Broaden your horizon? 

In this section we share content that may be of interest to you:

  • Healthcare will see big macro-changes in the coming two years. A report from Dealroom, INKEF Capital and MTIP explores the next big things in health innovation and what the future of healthcare might look like.
  • While tech companies were already interested in healthcare, the pandemic has proven the value of technology to healthcare delivery. The acquisition of voice-recognition company Nuance Communications shows Microsofts prowess in voice recognition and is giving it further leverage in the health care market.
  • This Bloomberg article argues that the term ‘technology’ has becomes a catchall that companies are all too willing to co-opt if it lends some luster.

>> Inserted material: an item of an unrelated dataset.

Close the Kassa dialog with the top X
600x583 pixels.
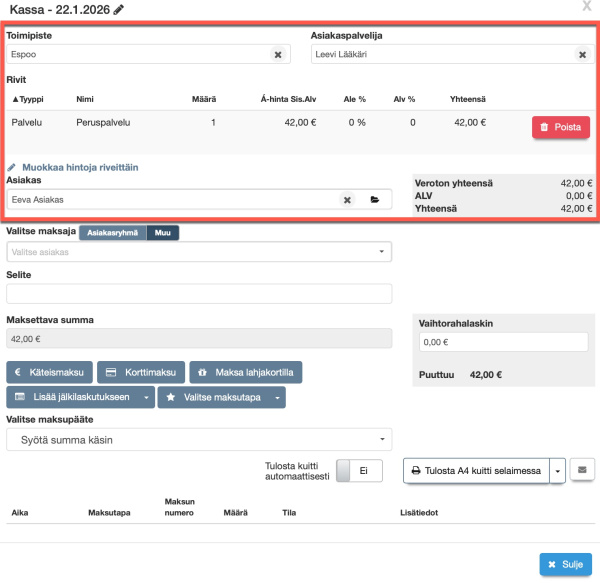tap(585, 7)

Europe’s deep transition strategy

A lot has been written about the unfolding European Digital Strategy to reclaim the digital sphere from private interests and make it more equitable and fair. Moreover, the E.U. also wants to become a regulatory superpower in the non-digital realm. This month, for example, the European Parliament paved the way for new legislation that stresses corporate accountability and due diligence for human rights within value chains. Furthermore, the European Central Bank aspires to become a pioneer in fighting climate change: by slashing bond purchases by heavy carbon emitters, advancing green bonds, and integrating climate risk in its stress tests for the banking sector. In addition, the E.U. adopted new ‘eco-design measures’ that should make it easier to repair rather than replace old household appliances, such as washing machines, dishwashers and refrigerators. All these measures are meant to create more equitable and sustainable consumer practices, production processes, and value chains in the real economy. As such, the E.U. is leveraging the ‘Brussels Effect’ to begin to establish the meta-rules of the second deep transition.